» **Document extract**
/---

It was a beautiful morning in late spring. The basket rocked coquettishly beneath the immense sphere. I stood in my corner and heard the last word given: "Let go all!"

The wind ceased. All seemed instantly motionless around us. We were off, without feeling it, at the speed of the air current in which we must live and move and have all our sensations, without having any sensation of its existence! Infinitely gentle is the unfelt movement upward and onward; the illusion is complete; it seems to be not we who move, but the earth itself that is sinking down and away from us!

M. Santos-Dumont in the Car of His Airship

In the emptiness that had already opened 1,500 yards below us, almost before I could realize it, the earth looked no longer the same. No, it did not look like an orange flattened at the Poles—we were not far enough away for that; but, by a phenomenon of refraction it showed concave like a bowl, the effect being to lift up constantly to the aeronaut's eye the circle of the horizon.

Villages and woods, chateaux and gardens slip and glide far, far below. Faint piercing sounds, like locomotive whistles and the yelping of stray dogs, are the only ones which penetrate to us. The human voice cannot mount up to these solitudes. Human beings look like ants along white lines that are highways.

While my gaze was still held fascinated a cloud masked the sun. It cooled the gas of our balloon, which obviously wrinkled and began descending, gently at first and then with accelerated speed, against which we struggled by throwing out ballast. Yes, I was frightened. I did not feel myself falling, but I could see the earth coming swiftly up to us; and I knew what that meant!

It was an idle emotion. A few pounds of ballast overboard not only stopped the mad career of the earth in our direction, but sent it down, down, down again away from us, and we found our equilibrium, this time above a plateau of clouds at about 3,000 yards. It was a wonderful sight. On the dazzling white cloud screen below us the sun cast shadows of the balloon and ourselves, magnified to giant size; and this in the exact-center of a magnificent rainbow.

As we could no longer see the earth by reason of this cloud screen, all sight sensation, even of movement, ceased. Were we standing still? Were we traveling at storm speed? We knew nothing. To learn the direction we were taking we had to drop below the clouds.

\---

» **Available data**

/---

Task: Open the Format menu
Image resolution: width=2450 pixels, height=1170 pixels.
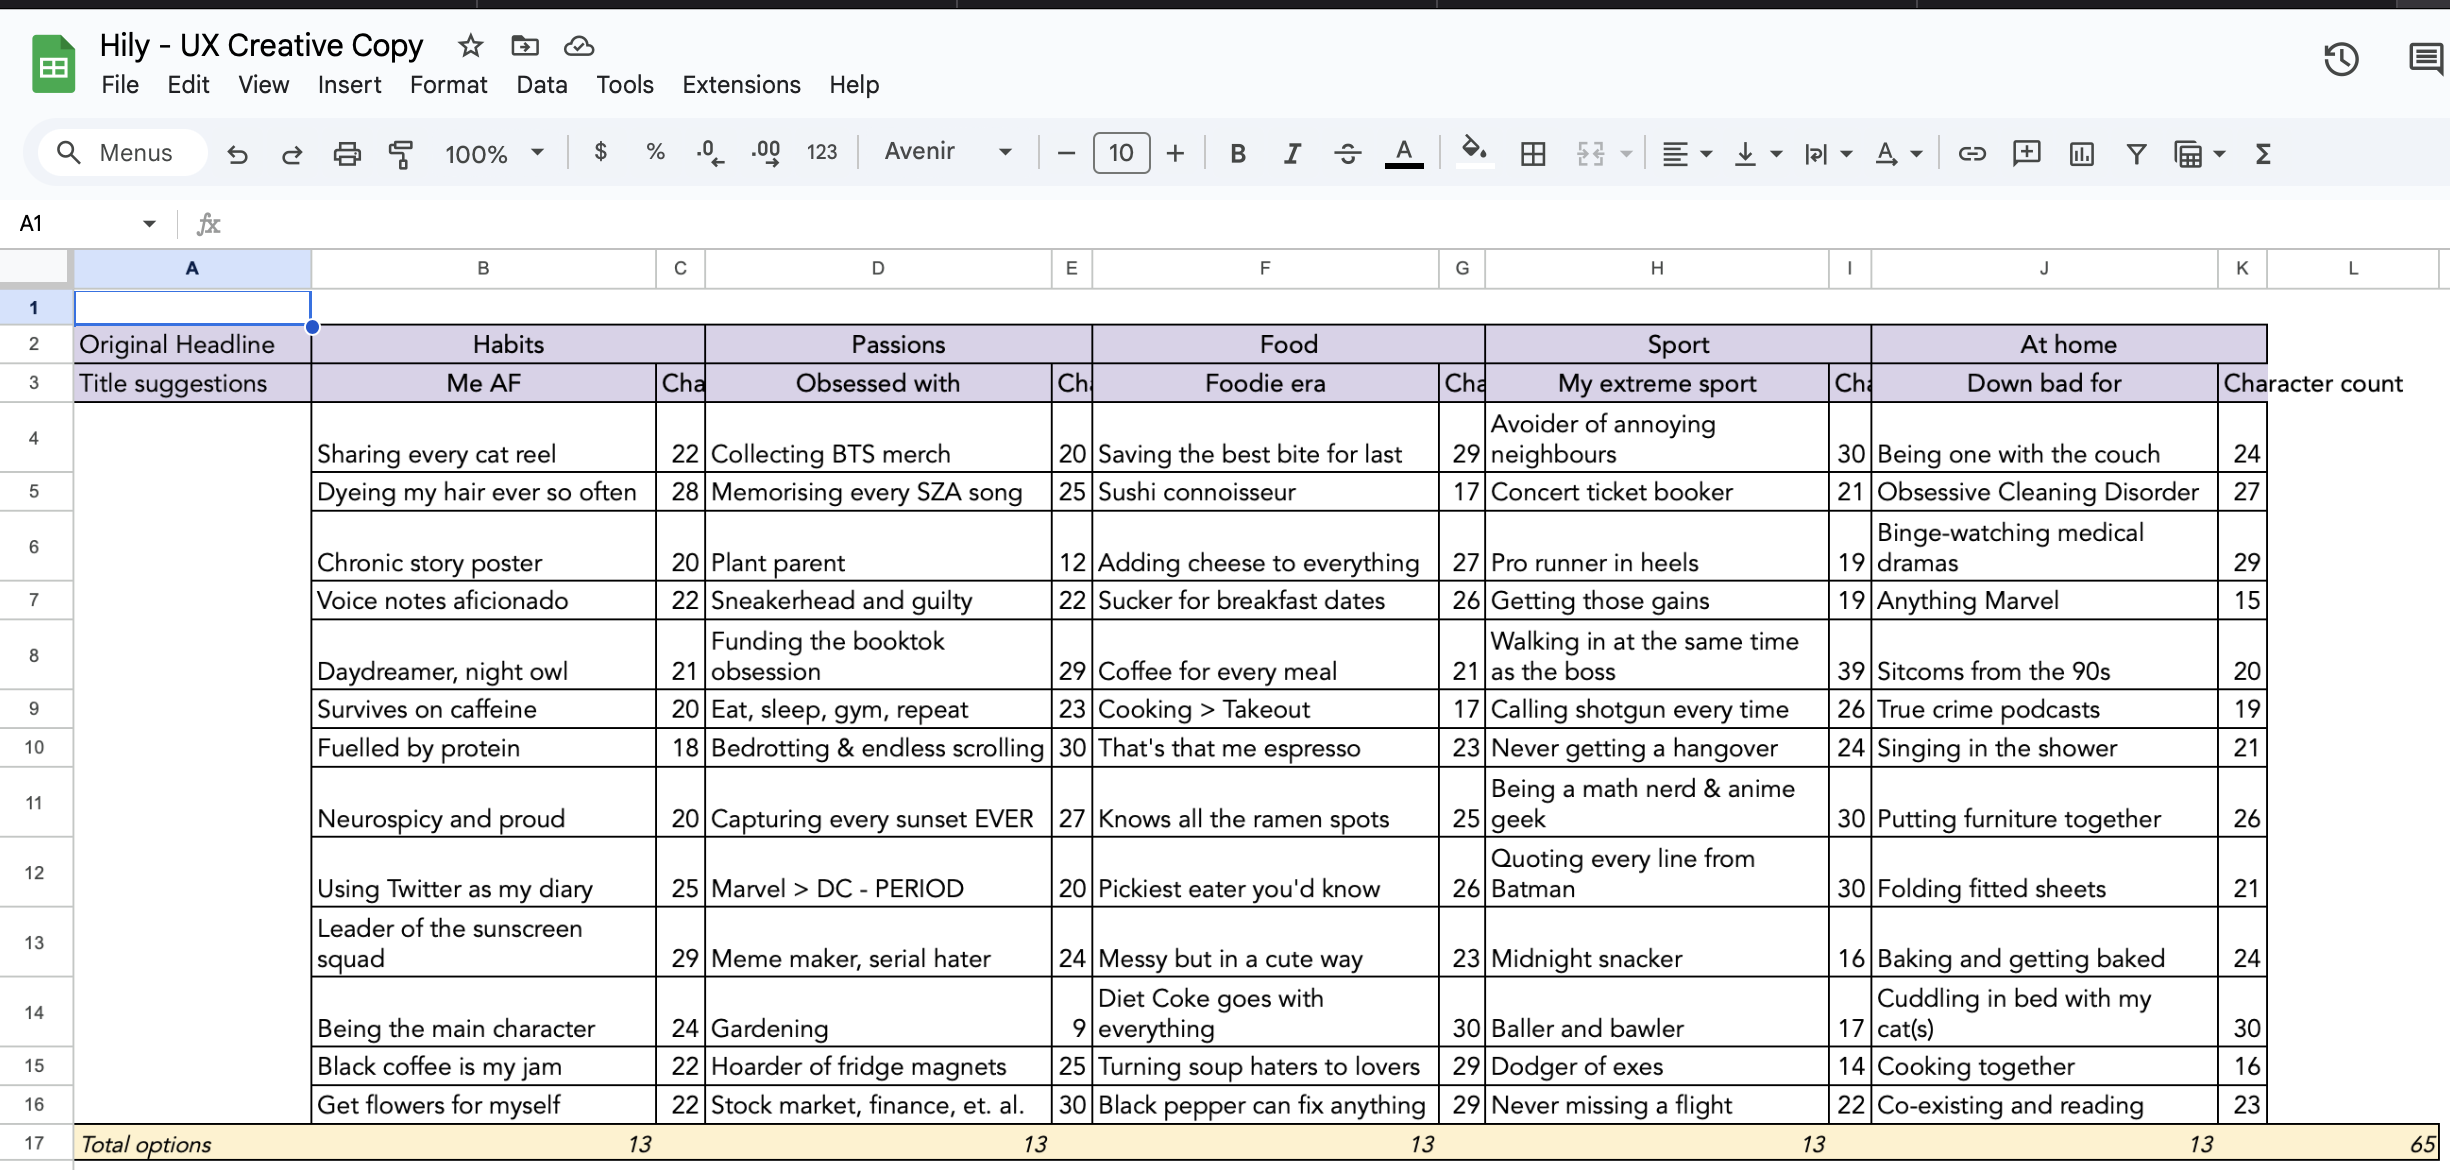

\---

» **Description of the task**
Write the next part of the balloon-ascent account above the listing, starting right after its last sentence.

» **Response to the exercise**
At the moment we began to see the earth again a gay peal of bells mounted up to us. It was the noon Angelus from some village belfry. I had brought up a little panier of hard boiled eggs, cold meats, cheese, ice cream, fruits, cakes, champagne, coffee and liquors, and I now experienced how delightful it is to lunch above the clouds in the nacelle of a spherical balloon.

No earthly dining room could possibly have such a decoration. The sun’s heat sets the clouds in ebullition, making them throw up rainbow jets of frozen vapor like fireworks all around the table. Lace-like spangles of the most delicate ice formation scatter themselves here and there, appearing out of nothing, and film-like flakes pop into existence under our very eyes, in our very drinking glasses.

Then, suddenly, all changed like the trick in the pantomime; and a somber drop scene fell on the fairy scene of sunlight, cloud billows and azure. The barometer rose rapidly 5 millimeters, showing a sudden rupture of equilibrium and a swift descent. Doubtless the balloon had become overweighed with some pounds of snow, and it was certainly falling into a cloud.

We passed into the dim darkness of the fog. We still saw our basket, instruments and the parts of the rigging nearest us; but the balloon had completely disappeared. So we had the strange and delightful sensation of hanging in the void without support, either above or below; of having lost our weight; of being nowhere! Really, it was strange beyond description.

We slackened the fall, as usual, by throwing out ballast, and came to equilibrium far, far below the clouds at scarcely more than 300 yards altitude. A village fled beneath us. We were scudding fast. We compared our route map with the immense natural map unfolding below us, and soon we could identify roads, railways, villages and forests—all hurrying toward us from the horizon with the swiftness of the wind itself.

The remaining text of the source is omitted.